Chinese military spending, and capabilities, to the extent they can buy them, are increasing rapidly while the U.S.’s are not, Reihan points out below, in the course of explaining why we need to reexamine our trajectory. Another encouraging thought, though: China may not be able to maintain its trajectory for terribly long.

Representative Randy Forbes, whose piece (co-authored with Eldridge Colby of the Center for a New American Security) in The National Interest Reihan refers to, is an expert and eloquent advocate for defense spending and a thoughtful commentator on China. One encouraging note in his piece is his assurances that the U.S. can indeed afford and knows how to counter Chinese power in the western Pacific, something he echoed when he visited the offices of National Review not too long ago. As someone who occasionally feverishly reads a couple articles about China’s anti-ship missile capabilities — part of a system called A2/AD – and wonders how on earth are we going to protect our ships from this, I asked him about just that topic, and he had a much more optimistic answer than I expected.

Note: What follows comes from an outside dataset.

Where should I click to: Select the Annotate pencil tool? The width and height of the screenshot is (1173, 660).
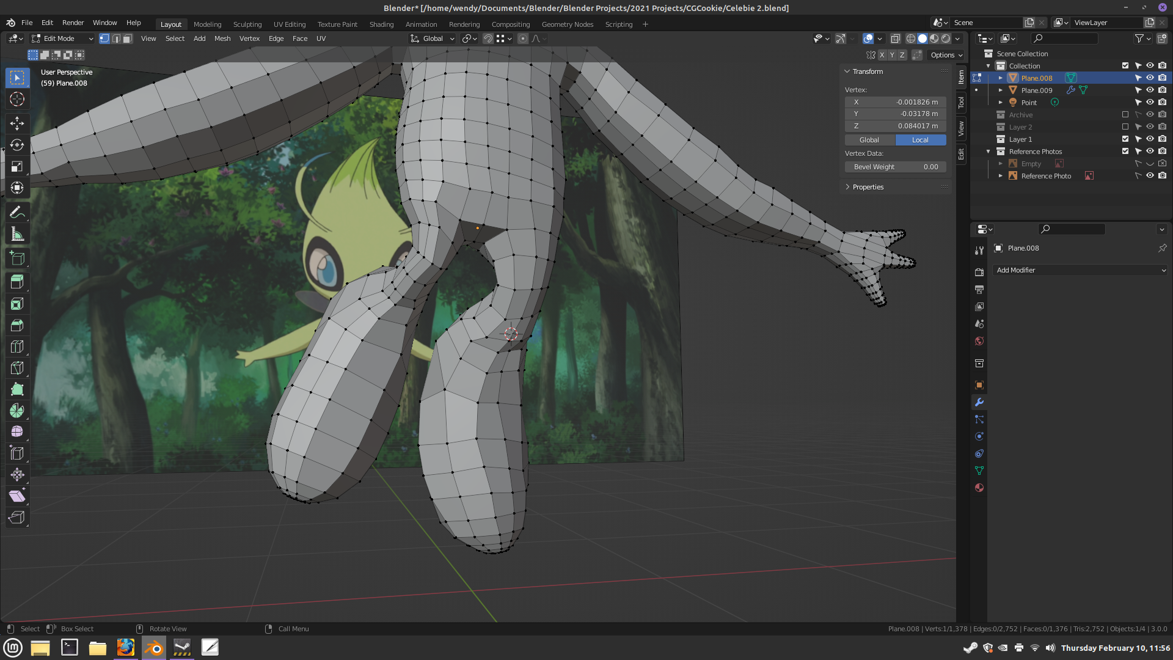coord(17,212)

The DF-21 anti-ship ballistic missile, against which many worry U.S. Navy ships could be defenseless

But he also had another broader point about meeting the challenge presented by China, mentioned in passing in his TNI piece: The Chinese only have a limited economic window for spending whatever they want on the military (and, as Reihan mentions, gettings of bang for their buck). Forbes, in fact, pegged at just about a decade more in which they can afford to continue ramping up their defense spending at the rates they have been. One needn’t subscribe to a seriously skeptical Gordon Chang–esque view of the Chinese economy to agree that it has serious structural and demographic problems that will slow growth dramatically — and permanently — at some point in the short or medium term and drive up government spending on issues besides defense.

The U.S., of course, doesn’t lack for economic and fiscal challenges of its own, but it has a history of politico-economic resilience and adaptability that post-Deng China just doesn’t. The economic situation, in other words, goes to reinforce Representative Forbes’s point that matching China in its littoral zones is feasible — and the benefits are huge.